Can you turn the part of the listing from the line with "Click the 休 badge on October 5" up to and including the line with "(x=391, y=117)" into a two-column CSV with the headers instruction and output? Give one row per item, put each field in double quotes, and replace any line breaks inside a field with spaces.

Material shown start

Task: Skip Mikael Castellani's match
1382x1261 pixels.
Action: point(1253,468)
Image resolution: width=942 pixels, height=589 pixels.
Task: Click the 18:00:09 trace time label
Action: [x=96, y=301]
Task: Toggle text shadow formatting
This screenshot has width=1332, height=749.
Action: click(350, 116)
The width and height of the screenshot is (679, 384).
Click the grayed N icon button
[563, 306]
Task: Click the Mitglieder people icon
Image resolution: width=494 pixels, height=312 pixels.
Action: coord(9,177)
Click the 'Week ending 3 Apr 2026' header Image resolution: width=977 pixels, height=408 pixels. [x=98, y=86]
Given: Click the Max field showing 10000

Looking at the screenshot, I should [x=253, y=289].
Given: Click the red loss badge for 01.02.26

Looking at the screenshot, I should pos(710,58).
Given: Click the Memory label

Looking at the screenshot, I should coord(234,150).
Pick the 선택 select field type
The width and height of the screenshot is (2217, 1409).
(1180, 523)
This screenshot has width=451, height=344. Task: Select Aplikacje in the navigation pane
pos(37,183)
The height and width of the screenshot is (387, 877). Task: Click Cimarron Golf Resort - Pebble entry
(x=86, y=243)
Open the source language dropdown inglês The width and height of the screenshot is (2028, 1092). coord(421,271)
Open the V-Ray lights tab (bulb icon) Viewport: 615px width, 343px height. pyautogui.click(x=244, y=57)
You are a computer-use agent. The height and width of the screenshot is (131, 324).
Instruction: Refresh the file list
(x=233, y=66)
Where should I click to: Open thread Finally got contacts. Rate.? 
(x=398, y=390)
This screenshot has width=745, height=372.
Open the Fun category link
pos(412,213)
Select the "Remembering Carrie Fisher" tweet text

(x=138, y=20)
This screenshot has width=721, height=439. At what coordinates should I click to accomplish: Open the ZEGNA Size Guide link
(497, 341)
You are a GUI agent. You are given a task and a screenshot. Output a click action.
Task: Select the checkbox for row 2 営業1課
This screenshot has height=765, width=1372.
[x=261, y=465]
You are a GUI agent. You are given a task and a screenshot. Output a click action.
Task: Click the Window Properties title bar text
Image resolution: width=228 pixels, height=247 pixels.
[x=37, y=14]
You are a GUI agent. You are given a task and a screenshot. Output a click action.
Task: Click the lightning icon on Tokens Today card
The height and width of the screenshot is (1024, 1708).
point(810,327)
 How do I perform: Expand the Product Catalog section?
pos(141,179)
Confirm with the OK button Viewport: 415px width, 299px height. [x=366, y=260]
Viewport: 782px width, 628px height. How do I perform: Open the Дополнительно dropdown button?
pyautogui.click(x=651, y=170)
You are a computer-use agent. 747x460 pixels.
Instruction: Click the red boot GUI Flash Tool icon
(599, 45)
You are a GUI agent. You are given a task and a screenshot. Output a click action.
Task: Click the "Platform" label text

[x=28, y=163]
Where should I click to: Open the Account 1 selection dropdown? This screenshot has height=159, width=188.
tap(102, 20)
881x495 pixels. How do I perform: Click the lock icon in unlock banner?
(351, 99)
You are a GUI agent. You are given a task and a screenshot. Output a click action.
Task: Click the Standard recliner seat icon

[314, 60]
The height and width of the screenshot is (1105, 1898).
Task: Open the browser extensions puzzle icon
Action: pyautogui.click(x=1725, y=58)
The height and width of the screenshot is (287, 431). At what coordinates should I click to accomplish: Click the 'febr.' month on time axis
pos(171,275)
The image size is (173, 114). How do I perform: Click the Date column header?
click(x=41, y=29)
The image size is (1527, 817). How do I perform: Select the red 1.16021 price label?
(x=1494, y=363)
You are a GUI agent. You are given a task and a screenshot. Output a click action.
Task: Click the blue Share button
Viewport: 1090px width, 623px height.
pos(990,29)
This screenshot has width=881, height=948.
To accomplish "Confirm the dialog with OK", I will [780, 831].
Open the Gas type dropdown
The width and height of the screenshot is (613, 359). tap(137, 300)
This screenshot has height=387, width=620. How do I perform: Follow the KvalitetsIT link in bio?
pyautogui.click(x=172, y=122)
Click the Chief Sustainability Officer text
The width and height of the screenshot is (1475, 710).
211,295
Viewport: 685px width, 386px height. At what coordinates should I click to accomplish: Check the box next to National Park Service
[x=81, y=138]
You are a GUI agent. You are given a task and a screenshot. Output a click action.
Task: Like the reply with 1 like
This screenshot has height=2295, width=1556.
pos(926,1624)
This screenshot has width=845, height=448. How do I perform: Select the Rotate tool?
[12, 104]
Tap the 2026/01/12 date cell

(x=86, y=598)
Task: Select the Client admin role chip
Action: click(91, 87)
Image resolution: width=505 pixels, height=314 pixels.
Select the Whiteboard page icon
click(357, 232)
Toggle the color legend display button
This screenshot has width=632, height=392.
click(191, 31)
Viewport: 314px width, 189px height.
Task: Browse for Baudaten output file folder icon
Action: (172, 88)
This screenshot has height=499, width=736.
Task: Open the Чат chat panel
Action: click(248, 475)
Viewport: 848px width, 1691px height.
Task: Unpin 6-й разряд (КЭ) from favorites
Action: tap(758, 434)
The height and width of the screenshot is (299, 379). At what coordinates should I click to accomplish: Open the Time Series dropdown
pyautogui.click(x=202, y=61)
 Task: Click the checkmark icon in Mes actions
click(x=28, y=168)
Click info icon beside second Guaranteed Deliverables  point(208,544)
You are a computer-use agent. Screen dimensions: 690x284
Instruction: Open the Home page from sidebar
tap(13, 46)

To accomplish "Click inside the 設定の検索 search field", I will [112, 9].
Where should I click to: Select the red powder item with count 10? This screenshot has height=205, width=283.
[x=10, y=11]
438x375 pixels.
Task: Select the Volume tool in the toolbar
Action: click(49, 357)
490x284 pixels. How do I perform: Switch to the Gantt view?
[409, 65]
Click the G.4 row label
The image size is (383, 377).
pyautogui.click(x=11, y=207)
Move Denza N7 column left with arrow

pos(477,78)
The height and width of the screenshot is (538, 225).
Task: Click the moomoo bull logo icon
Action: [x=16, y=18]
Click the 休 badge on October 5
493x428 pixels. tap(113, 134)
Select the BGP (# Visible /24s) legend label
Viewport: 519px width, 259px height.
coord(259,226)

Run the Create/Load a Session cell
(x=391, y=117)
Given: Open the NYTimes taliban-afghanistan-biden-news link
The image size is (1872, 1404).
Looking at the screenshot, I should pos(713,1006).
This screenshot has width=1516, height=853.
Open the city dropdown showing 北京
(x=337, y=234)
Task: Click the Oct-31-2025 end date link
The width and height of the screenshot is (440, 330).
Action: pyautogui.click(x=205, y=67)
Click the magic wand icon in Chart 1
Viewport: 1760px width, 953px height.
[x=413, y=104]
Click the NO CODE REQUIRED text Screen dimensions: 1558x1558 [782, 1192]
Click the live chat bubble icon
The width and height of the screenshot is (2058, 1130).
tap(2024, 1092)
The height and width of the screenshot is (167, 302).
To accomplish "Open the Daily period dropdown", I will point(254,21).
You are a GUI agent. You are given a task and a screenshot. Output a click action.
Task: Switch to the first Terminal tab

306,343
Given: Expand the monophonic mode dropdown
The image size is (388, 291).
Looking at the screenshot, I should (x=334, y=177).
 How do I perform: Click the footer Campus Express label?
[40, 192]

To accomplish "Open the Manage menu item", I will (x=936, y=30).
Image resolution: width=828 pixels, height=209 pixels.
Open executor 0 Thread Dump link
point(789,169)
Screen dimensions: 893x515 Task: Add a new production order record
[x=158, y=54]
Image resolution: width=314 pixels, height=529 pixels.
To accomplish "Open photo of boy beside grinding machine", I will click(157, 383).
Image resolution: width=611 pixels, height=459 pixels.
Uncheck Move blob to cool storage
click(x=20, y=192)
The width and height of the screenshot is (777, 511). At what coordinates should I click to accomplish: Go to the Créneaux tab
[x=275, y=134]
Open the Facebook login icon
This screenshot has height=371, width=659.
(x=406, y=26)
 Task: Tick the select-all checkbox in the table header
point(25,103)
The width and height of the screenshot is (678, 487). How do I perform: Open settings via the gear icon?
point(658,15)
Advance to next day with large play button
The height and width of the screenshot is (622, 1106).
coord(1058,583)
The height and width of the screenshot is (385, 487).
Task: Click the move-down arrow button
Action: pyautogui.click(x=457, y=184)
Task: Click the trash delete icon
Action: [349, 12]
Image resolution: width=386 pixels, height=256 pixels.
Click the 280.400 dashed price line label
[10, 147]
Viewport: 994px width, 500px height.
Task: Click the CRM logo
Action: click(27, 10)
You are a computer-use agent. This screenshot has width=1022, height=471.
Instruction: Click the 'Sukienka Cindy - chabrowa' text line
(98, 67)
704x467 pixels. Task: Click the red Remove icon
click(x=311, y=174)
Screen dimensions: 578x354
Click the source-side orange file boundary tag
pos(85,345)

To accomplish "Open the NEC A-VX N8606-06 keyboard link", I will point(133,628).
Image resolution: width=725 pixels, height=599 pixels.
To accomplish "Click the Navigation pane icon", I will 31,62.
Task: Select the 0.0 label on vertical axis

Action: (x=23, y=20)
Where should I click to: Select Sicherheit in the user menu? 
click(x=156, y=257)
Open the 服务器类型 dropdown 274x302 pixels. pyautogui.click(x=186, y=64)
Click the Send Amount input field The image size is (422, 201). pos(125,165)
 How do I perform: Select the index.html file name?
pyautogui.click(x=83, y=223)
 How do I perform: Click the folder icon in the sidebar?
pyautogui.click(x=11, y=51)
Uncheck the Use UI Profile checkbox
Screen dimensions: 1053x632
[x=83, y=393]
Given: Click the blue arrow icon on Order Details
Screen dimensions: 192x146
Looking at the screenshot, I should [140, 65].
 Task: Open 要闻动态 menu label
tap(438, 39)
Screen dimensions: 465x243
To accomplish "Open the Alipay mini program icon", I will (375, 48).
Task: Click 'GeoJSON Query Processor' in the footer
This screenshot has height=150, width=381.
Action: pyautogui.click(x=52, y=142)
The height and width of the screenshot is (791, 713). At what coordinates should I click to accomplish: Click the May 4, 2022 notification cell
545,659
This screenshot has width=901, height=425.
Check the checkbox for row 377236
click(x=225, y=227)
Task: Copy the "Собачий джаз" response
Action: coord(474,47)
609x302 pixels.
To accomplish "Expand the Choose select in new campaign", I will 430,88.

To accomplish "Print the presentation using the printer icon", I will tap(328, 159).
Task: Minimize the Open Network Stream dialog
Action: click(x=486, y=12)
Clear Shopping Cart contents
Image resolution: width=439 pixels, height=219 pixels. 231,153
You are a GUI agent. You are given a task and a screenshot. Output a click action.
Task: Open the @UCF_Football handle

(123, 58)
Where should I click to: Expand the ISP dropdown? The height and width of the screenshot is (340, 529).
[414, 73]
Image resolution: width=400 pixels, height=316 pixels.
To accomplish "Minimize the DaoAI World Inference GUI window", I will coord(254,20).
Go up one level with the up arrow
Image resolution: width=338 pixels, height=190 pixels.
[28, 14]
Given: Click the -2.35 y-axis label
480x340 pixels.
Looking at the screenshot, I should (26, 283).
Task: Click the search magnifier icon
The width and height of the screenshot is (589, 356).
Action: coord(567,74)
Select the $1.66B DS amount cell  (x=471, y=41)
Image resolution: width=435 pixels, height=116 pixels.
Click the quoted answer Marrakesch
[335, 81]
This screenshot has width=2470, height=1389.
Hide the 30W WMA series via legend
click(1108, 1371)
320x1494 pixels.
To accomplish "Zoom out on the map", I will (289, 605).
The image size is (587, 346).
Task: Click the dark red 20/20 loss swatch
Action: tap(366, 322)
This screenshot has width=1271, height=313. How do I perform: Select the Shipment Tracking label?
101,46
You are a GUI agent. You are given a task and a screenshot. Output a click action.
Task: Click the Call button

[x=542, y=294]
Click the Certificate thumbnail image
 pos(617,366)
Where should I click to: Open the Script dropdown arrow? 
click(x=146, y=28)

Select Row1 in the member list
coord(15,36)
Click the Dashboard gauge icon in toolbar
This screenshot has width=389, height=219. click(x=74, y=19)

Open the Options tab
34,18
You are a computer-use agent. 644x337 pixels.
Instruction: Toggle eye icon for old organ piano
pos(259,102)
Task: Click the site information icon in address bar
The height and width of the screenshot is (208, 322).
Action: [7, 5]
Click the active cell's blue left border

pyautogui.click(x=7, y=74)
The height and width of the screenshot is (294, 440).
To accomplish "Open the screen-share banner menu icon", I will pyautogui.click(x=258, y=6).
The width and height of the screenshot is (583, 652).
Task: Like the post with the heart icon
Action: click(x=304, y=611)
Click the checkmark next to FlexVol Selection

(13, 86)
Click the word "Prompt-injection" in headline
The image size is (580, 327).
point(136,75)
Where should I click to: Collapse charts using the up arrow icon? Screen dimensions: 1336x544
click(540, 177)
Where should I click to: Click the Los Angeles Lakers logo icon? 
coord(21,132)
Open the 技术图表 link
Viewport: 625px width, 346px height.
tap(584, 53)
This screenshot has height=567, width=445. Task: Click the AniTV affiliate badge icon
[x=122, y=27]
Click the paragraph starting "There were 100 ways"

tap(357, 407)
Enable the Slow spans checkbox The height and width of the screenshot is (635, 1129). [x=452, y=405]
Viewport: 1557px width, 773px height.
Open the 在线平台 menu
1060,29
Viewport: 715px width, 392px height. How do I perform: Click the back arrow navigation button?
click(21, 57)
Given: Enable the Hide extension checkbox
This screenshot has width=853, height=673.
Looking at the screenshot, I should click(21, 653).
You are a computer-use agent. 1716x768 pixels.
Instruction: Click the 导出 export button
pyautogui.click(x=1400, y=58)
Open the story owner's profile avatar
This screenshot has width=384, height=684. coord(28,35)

Material shown end

| Output |
instruction,output
"Click the 休 badge on October 5","493x428 pixels. tap(113, 134)"
"Select the BGP (# Visible /24s) legend label Viewport: 519px width, 259px height.","coord(259,226)"
"Run the Create/Load a Session cell","(x=391, y=117)"